**WRITTEN TASK 1**
Answer these from the news passage about Classic Cable below:
(a) How much per month does Classic now want the radio station to pay for Channel 11?
(b) What hourly rate did Classic ask the church to pay for Channel 8?
(c) What company does Barry Harbison represent?

Channel 11, operated
by local radio station KEFH-FM, and Channel 8, operated by the First
Baptist Church, were unexpectedly taken over by Classic Cable.
Representatives of the radio station and the church were both upset by the
move.
“They [Classic
Cable] told us they wanted to take over Channel 11 about a month ago,”
said KEFH general manager Ken Meinhart. “Then they just cut us off last
Thursday.”
KEFH owner Patrick
Robertson said his station had operated Channel 11 for six years without
being charged and now Classic wants them to pay $200 a month for use of
the channel.
“It’s just a
break even deal as it is,” Robertson said.
First Baptist Church
pastor Truman Ledbetter did not know how long his church had been
broadcasting services and Christian programming over Channel 8 but said it
was for at least 10 years. The church also aired services for the Calvary
Baptist Church and First United Methodist Church for an annual fee.
Like the radio
station, the church had free use of Channel 8, but Classic last week asked
them to pay $25 per hour. Both the church and the radio station maintained
their own equipment and fed their signals to the cable company.
Barry Harbison, a
representative with Cable Network Advertisers – a division of Classic
Cable, said the company is looking at all of its local lineups after
coming through a Chapter 11 bankruptcy. He said he was in charge of
looking at the local channels.

**WRITTEN TASK 2**
Render the listing below as a numbered list, one line per item, skipping blank lines. Leave the pictures out.

**GIVEN DATA**
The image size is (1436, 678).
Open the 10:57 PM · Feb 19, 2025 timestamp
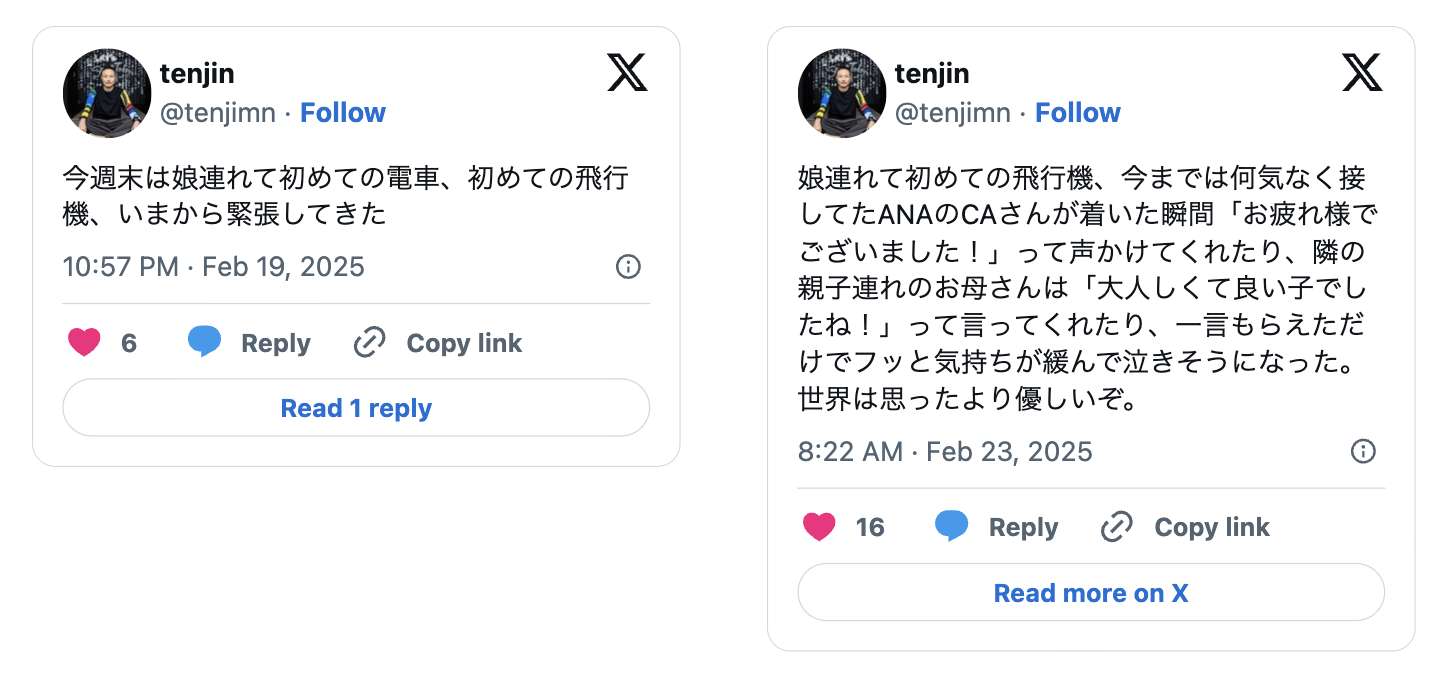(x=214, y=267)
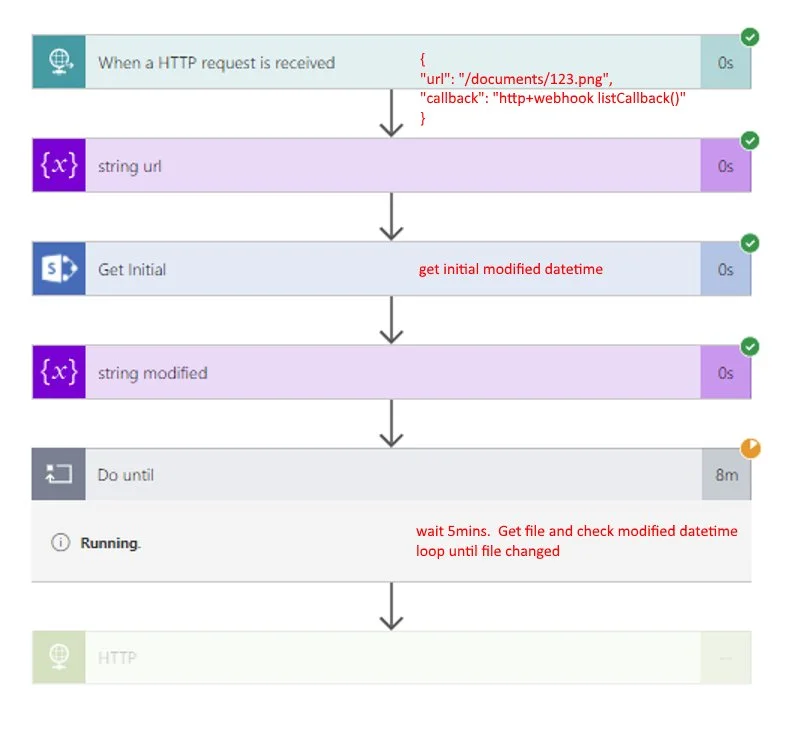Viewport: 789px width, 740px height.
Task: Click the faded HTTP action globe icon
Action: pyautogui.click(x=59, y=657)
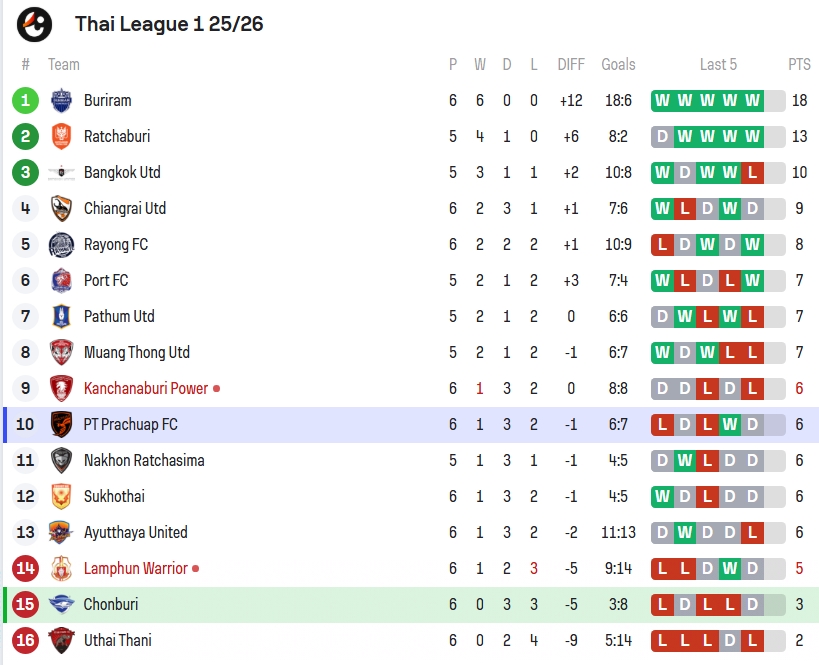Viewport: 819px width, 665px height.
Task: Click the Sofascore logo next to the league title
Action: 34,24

**COMPLETE RESPONSE 1**
(a) $200 a month.
(b) $25 per hour.
(c) Cable Network Advertisers, a division of Classic Cable.

**COMPLETE RESPONSE 2**
1. The image size is (1436, 678).
2. Open the 10:57 PM · Feb 19, 2025 timestamp
3. (x=214, y=267)
4. Viewport: 789px width, 740px height.
5. Task: Click the faded HTTP action globe icon
6. Action: pyautogui.click(x=59, y=657)
7. Viewport: 819px width, 665px height.
8. Task: Click the Sofascore logo next to the league title
9. Action: 34,24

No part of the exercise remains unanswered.